Data shown:

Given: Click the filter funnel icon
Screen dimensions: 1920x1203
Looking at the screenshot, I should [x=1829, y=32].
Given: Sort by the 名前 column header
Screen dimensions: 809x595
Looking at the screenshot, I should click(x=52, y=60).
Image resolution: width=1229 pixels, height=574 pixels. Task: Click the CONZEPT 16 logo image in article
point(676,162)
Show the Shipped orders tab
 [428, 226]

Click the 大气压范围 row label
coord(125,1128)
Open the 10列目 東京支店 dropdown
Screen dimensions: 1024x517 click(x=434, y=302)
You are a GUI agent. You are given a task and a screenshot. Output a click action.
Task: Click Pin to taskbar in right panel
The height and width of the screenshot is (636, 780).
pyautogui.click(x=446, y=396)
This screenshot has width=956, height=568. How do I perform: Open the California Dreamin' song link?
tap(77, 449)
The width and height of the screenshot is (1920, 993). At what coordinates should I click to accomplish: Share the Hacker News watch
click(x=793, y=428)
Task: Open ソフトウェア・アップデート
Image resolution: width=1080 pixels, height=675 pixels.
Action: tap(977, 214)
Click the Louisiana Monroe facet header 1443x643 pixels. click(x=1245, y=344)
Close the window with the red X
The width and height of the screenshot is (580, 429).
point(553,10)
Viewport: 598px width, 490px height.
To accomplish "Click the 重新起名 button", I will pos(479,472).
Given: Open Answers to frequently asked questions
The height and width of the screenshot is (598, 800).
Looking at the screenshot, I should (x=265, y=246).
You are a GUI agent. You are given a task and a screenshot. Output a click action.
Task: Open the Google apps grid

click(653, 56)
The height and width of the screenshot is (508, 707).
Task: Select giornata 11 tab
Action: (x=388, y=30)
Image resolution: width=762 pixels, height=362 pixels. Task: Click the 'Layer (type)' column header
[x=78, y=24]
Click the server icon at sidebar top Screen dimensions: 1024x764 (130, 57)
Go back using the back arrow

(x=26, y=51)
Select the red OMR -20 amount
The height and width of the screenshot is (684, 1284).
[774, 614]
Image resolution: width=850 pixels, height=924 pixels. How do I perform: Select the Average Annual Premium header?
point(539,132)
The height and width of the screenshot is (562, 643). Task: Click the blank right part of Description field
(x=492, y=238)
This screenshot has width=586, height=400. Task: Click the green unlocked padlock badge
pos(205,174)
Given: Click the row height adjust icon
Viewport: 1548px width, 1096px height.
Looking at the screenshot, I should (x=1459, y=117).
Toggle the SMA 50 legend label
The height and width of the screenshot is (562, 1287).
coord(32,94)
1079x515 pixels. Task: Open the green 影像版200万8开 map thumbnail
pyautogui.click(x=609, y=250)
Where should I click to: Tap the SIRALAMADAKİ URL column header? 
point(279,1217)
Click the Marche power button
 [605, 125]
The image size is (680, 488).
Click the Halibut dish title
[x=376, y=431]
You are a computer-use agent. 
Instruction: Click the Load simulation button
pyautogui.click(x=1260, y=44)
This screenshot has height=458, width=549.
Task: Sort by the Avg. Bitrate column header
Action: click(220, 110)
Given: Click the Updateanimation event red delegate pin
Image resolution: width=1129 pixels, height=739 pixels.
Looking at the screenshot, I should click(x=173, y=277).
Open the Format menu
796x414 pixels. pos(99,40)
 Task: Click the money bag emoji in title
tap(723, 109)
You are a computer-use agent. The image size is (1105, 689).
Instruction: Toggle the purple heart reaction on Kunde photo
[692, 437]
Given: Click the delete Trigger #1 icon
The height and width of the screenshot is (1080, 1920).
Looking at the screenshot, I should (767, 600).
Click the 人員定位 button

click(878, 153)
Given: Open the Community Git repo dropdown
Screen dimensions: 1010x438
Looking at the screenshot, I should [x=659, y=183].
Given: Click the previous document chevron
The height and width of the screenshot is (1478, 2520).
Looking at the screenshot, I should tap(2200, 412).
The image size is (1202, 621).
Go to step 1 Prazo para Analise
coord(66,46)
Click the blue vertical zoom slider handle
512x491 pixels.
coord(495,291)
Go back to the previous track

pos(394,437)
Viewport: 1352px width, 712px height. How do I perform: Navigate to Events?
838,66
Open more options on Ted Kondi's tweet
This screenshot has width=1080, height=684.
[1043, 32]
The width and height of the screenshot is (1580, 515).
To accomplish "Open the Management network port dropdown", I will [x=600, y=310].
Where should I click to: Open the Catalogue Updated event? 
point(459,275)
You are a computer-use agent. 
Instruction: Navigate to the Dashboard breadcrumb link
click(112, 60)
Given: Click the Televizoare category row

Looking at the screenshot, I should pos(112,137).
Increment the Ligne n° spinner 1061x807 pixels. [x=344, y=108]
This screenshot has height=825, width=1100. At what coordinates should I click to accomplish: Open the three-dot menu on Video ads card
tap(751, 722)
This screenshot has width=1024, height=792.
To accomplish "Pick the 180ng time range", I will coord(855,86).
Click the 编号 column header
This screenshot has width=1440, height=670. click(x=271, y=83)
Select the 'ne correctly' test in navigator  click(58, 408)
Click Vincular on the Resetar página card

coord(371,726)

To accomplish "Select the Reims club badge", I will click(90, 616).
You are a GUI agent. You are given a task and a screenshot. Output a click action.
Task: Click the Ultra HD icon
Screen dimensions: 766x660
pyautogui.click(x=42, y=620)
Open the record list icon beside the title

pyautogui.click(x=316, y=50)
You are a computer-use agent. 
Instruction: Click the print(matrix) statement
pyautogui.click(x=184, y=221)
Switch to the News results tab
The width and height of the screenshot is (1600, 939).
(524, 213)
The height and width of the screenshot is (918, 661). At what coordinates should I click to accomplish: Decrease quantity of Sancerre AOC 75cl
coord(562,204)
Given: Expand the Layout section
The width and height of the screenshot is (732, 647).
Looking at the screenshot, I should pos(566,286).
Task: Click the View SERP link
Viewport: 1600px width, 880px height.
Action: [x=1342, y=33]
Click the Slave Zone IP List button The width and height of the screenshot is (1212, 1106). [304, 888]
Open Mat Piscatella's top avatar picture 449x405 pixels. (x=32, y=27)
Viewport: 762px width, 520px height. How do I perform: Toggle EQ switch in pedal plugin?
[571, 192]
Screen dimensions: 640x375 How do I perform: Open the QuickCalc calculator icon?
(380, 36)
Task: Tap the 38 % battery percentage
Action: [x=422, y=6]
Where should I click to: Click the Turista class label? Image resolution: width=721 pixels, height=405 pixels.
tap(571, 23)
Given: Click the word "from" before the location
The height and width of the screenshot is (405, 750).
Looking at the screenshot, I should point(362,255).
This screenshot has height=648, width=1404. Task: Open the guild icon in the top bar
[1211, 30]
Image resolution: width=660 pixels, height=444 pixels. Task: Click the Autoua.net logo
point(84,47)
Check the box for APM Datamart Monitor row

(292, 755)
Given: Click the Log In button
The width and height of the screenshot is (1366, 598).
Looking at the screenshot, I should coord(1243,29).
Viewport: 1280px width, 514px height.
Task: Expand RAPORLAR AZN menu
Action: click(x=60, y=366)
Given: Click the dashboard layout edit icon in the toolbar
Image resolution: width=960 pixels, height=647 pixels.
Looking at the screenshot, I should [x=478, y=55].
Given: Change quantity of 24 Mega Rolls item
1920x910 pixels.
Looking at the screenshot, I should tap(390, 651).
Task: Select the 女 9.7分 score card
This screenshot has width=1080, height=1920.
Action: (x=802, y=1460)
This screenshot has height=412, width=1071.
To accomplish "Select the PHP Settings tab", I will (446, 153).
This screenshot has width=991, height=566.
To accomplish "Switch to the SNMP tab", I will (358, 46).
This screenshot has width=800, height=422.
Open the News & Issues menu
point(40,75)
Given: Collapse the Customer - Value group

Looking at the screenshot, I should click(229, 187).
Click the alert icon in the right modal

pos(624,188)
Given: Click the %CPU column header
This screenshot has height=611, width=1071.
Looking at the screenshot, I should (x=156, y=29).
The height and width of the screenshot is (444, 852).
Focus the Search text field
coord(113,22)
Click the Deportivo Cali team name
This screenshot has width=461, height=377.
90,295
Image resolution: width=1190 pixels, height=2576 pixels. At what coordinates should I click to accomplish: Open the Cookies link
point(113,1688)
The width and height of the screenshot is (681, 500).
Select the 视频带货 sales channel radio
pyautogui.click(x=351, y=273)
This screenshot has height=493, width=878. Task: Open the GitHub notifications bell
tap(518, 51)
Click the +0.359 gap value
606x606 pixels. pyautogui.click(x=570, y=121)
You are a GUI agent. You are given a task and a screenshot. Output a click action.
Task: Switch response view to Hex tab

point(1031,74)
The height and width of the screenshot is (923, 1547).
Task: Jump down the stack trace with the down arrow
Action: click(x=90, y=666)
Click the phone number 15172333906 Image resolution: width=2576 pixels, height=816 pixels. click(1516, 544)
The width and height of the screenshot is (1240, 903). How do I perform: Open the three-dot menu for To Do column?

What is needed: All that belongs in the answer is the run of lines above from the line containing "Viewport: 762px width, 520px" through the line containing "Given: Click the Log In button", exactly as written.

Output of the exercise:
Viewport: 762px width, 520px height. How do I perform: Toggle EQ switch in pedal plugin?
[571, 192]
Screen dimensions: 640x375 How do I perform: Open the QuickCalc calculator icon?
(380, 36)
Task: Tap the 38 % battery percentage
Action: [x=422, y=6]
Where should I click to: Click the Turista class label? Image resolution: width=721 pixels, height=405 pixels.
tap(571, 23)
Given: Click the word "from" before the location
The height and width of the screenshot is (405, 750).
Looking at the screenshot, I should point(362,255).
This screenshot has height=648, width=1404. Task: Open the guild icon in the top bar
[1211, 30]
Image resolution: width=660 pixels, height=444 pixels. Task: Click the Autoua.net logo
point(84,47)
Check the box for APM Datamart Monitor row

(292, 755)
Given: Click the Log In button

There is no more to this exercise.